Segment Start: Source data

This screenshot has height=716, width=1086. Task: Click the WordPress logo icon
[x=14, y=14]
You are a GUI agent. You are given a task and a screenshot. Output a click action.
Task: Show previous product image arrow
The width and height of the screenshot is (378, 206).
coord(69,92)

Segment End: Source data

--- Exercise details ---
Reproduce the listing exactly. Every line stays as it is.

--- Finished task ---
This screenshot has height=716, width=1086. Task: Click the WordPress logo icon
[x=14, y=14]
You are a GUI agent. You are given a task and a screenshot. Output a click action.
Task: Show previous product image arrow
The width and height of the screenshot is (378, 206).
coord(69,92)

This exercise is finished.